Load Balancers

A load balancer (LB) sits between clients and a pool of servers, accepting incoming connections and distributing them across the pool. It is the single most universally useful box in system design: nearly every diagram has one, and interviewers expect you to know it well enough to defend the algorithm, the layer, and the failure modes.

Layer 4 vs layer 7

The first decision is which OSI layer to balance at.

Layer 4 (transport / TCP, UDP). The LB sees only IPs and ports. It picks a backend, opens a connection, and shovels bytes. It does not parse the payload. Layer-4 balancers are fast, cheap, and protocol-agnostic — they can balance anything (databases, gRPC, custom binary protocols). Examples: AWS NLB, HAProxy in TCP mode, IPVS.

Layer 7 (application / HTTP). The LB parses the request. It can route by URL path, header, cookie, method, or body. It can terminate TLS, do compression, retry idempotent requests, and inject headers. Examples: AWS ALB, Nginx, Envoy, Cloudflare.

A useful rule of thumb:

Reach for L4 when you need raw throughput or are balancing non-HTTP traffic.
Reach for L7 when you want path-based routing, A/B testing, header-based feature flags, or any kind of request-aware logic.

Most real systems use both: an L4 LB at the edge for raw connection acceptance, an L7 LB inside the cluster for application routing.

Algorithms

You will probably be asked to pick one and defend it.

Round robin. Send each new connection to the next backend in the ring. Simple, good when backends are interchangeable and requests are similar.
Least connections. Send the next request to the backend with the fewest open connections. Better when requests have variable cost or backends have different capacity.
Least response time. Combines least-connections with latency. Most effective when backends behave heterogeneously.
Weighted variants. Assign each backend a weight (round robin, least connections). Use when running mixed instance sizes or canarying a new version.
IP hash / consistent hash. Send all requests from the same client (or with the same key) to the same backend. Useful for in-memory caching on the backend or sticky session needs. See Consistent Hashing.
Random with two choices (P2C). Pick two backends at random and send to whichever has fewer connections. Surprisingly close to least-connections at a fraction of the coordination cost.

In an interview, least connections is the safest default for application traffic; consistent hash is what you mention when you need cache locality or session affinity.

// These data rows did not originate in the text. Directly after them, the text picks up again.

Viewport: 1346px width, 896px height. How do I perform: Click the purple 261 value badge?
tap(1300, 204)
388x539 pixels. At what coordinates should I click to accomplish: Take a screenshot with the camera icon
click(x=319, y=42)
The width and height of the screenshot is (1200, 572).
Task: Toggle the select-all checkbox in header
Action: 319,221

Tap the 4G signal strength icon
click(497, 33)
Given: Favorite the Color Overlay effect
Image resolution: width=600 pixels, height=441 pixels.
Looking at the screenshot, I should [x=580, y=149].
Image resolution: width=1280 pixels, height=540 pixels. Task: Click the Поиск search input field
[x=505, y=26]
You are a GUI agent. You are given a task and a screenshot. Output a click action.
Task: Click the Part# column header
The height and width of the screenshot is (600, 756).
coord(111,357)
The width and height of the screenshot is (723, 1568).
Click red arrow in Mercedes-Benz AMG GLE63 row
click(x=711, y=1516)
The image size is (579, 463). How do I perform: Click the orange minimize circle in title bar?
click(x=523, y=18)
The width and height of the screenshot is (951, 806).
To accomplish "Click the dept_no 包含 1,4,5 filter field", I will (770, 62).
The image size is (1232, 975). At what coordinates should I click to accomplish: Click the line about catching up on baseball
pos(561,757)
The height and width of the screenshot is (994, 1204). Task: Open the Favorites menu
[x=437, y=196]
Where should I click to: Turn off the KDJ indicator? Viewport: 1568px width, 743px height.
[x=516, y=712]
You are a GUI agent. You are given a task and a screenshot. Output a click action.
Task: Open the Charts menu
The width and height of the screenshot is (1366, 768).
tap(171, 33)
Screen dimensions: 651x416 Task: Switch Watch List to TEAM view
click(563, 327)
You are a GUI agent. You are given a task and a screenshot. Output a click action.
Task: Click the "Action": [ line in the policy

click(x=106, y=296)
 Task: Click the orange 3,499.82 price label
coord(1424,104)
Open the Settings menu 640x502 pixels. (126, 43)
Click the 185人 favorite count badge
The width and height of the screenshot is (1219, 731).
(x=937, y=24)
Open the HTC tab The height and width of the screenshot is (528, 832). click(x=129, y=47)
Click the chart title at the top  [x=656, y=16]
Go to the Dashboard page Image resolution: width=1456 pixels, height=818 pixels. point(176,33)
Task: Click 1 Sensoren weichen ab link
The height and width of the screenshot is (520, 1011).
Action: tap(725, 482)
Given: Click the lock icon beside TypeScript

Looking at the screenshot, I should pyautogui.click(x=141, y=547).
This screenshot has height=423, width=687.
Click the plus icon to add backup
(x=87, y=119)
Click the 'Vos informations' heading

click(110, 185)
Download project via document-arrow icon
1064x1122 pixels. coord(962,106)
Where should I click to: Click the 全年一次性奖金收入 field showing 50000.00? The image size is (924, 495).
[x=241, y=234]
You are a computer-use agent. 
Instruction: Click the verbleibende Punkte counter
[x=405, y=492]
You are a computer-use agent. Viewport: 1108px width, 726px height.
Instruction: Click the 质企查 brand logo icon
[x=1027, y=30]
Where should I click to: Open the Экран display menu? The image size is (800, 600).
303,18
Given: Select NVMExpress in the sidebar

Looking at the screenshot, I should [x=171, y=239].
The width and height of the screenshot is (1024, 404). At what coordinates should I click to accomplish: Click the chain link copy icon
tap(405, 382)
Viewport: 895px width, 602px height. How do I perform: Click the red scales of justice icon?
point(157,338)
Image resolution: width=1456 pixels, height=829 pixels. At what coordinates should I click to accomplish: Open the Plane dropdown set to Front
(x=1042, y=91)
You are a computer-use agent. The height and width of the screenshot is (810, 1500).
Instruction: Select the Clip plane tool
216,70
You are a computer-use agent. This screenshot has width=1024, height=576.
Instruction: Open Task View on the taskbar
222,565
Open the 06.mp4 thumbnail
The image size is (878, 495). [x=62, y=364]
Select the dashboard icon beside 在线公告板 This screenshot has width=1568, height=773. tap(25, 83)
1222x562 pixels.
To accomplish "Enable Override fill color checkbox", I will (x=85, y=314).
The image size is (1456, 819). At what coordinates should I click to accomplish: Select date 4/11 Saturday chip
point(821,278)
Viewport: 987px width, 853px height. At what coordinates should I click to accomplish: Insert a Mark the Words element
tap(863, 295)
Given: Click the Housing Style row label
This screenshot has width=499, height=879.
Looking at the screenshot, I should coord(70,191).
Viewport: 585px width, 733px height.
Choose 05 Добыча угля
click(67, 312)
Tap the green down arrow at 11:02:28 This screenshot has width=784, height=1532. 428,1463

Round robin vs least connections, with one slow backend

Health checks

A load balancer is only useful if it can detect and remove unhealthy backends. Two flavors:

Active health checks. The LB periodically pings each backend (e.g., GET /healthz). Simple, works on quiet backends, but adds load.
Passive health checks. The LB watches real traffic — too many timeouts or 5xxs and the backend gets marked unhealthy. No extra load, but slower to react on low-traffic services.

Production setups usually combine the two. The key parameters to mention are:

Interval — how often to check.
Threshold — how many consecutive failures before marking unhealthy (and successes before marking healthy again).
Timeout — how long to wait per check.

Healthy/unhealthy state should be slow to flip both ways so flapping backends do not whipsaw traffic.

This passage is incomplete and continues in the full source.